PS: Also started same full combination sweep for the three s12 variants too. This is 1331 combinations each.
PPS: With one still finishing up an old size25 run there is now seven Bash scripts concurrently compiling and testing. I can feel the warm air from me Ryzen rig! I've never done anything like this before.
I've installed Mumble now. It seems easy enough, there's lots of open servers automatically registered.
Last time I did any VoIP stuff was with Teamspeak in 2006 when I was playing Eve.
I installed some mumble thing, but it doesn't seem to find any servers.
PS: Mumble version is 1.2.18
The quality difference between the three variants isn't significant, imho.
Full sweep bit-truncated produced an impressive 236 (of 3375) scores that failed at 1 GByte. 63 of these 236 map onto the 82. Not perfect but way closer than the other two variants.
Byte-truncated variant produced 2 scores that failed at 2 GB, 11 scores at 1 GB, and 47 scores at 512 MB. 11 of these 60 map onto the 82.
Full 15-bit variant produced 19 scores that failed at 2 GB, and 65 scores at 1 GB. A mere 7 of these 84 map onto the 82. I've edited {10,5,13} to show the 512MB entry for the bit-truncated column. It doesn't conform to the original 128+ configuration but does look good on the scores. Another contender would be {14,2,7}, it conforms and is nicely balanced.
The reason those max-run-length settings are critical to stick with is because they WILL cycle through all non-0 states, never getting hung up in some short loop, due to some unfortunate seed value. I did cut my test somewhat short, though, so it's possible that some of your higher-scoring settings are also max-run-length.
The way I discovered those max-run-length settings was to use a seed of $0000_0001, then iterate until $0000_0001 reappears, counting iterations as I go. If $0000_0001 first reappears after exactly $FFFF_FFFF iterations, you've got a max-run-length setting that cycles through every non-0 value before repeating. If you are not back to $0000_0001 after $FFFF_FFFF iterations, the PRNG got hung up in a loop and those shift settings are not ideal.
It's interesting that regardless of how you extract the random values, you get nearly the same quality, even though the numbers of iterations are up to 15x more for single-bit vs. 15-bit.

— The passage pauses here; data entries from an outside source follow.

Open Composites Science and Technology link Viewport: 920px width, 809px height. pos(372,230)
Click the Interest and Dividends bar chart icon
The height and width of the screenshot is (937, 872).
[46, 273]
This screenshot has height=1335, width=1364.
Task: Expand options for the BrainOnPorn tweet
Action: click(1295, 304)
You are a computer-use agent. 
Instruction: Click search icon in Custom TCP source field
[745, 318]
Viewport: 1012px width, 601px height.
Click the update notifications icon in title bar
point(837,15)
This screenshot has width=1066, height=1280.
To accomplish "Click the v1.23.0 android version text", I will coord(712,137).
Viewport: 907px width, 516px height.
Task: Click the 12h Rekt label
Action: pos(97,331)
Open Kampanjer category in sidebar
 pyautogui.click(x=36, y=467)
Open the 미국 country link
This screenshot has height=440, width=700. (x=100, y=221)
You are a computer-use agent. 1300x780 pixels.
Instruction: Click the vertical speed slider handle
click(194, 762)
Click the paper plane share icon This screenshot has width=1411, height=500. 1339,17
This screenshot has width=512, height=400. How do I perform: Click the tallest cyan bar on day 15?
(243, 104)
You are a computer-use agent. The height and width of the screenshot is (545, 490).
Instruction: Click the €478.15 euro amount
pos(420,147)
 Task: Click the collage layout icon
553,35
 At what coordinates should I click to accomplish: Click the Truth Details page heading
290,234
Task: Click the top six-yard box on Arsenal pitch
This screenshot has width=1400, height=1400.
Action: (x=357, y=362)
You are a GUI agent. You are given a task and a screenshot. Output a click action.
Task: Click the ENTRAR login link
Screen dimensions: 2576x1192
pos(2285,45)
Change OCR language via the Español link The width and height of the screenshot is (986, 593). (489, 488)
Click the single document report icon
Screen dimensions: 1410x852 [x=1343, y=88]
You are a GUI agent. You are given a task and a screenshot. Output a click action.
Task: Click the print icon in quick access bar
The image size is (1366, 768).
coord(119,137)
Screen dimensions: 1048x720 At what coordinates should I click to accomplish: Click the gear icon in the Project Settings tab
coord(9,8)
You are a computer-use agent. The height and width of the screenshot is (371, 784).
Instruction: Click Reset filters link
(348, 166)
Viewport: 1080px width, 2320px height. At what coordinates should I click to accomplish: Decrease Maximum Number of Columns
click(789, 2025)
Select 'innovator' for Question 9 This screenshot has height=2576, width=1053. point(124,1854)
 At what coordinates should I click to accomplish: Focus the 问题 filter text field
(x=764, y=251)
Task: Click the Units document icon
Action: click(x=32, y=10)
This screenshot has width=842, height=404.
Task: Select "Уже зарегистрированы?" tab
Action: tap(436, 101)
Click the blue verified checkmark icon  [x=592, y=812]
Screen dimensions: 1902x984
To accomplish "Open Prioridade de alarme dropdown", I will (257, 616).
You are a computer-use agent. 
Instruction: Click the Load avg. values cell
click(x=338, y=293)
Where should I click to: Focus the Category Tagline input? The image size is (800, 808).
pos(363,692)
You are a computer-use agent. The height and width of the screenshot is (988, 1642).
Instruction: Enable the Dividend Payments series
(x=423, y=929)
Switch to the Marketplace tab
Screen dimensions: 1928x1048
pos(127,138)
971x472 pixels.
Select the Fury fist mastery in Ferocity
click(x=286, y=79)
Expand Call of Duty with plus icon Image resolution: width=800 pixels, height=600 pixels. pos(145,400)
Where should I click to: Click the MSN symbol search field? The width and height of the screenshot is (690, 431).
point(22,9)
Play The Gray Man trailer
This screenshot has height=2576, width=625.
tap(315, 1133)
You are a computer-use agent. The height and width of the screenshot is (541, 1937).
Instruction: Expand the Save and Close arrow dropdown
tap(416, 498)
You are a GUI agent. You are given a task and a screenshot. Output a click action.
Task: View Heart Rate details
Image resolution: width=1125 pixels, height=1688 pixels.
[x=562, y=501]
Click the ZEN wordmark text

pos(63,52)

It looks like 14,2,7 is the best, overall, doesn't it?
I don't know that that's a requirement, but maybe it is.
As for those zip files, the dump of scores probably don't have much value. I was still meandering at that stage.
I'll take a shot at that too ...
Yep, I like that one.
Isn't it funny how all this thought and effort go into coming up with a sequence of three 4-bit numbers?
If anyone ever looks at xoroshiro128+ and wonders about a 32-bit version, they will search for xoroshiro32 and wind up reading this thread, where they will find an optimal implementation.
I do have the source code but it's rather big and complicated and full of C++. I find C++ has this natural obfuscation, there is so much squishiness to the data types and their operators. The levels of indirection and hidden data copying just swamp me.
EDIT: And I don't code for a job these days. PLCs and ladder logic is as far as I've ever needed go there. That said, learning C was an on the job self taught crash course when the opportunity arose ... so it often seems to be necessity driven.
EDIT2: That opportunity actually sprung from prior success with PLCs. We wanted a big colour touchscreen in the 1990's when they were all really expensive in the industrial market space. So, using a raw laptop LCD (Quite hard to source in small numbers back then.) plugged into a PC on an ISA card we cobbled together something close to what is now called a Panel-PC. Everything was folded and painted sheet steel. That's when I really learned C properly.
As for the result, I get 84 hits without any zeros. That's two extra: {7,2,14} and {11,11,14}. All others are perfect 1:1 match.
Modifying the print criteria, for what gets listed in the report, gives empty reports! And I double checked by tacking on a single end-of-line upon program completion which shows up as file size of one. Yay, no impossibles occurred.
Range was 1-15, I didn't do the zeros. So 15^3 = 3375 sets total, but 15^2 = 225 per task.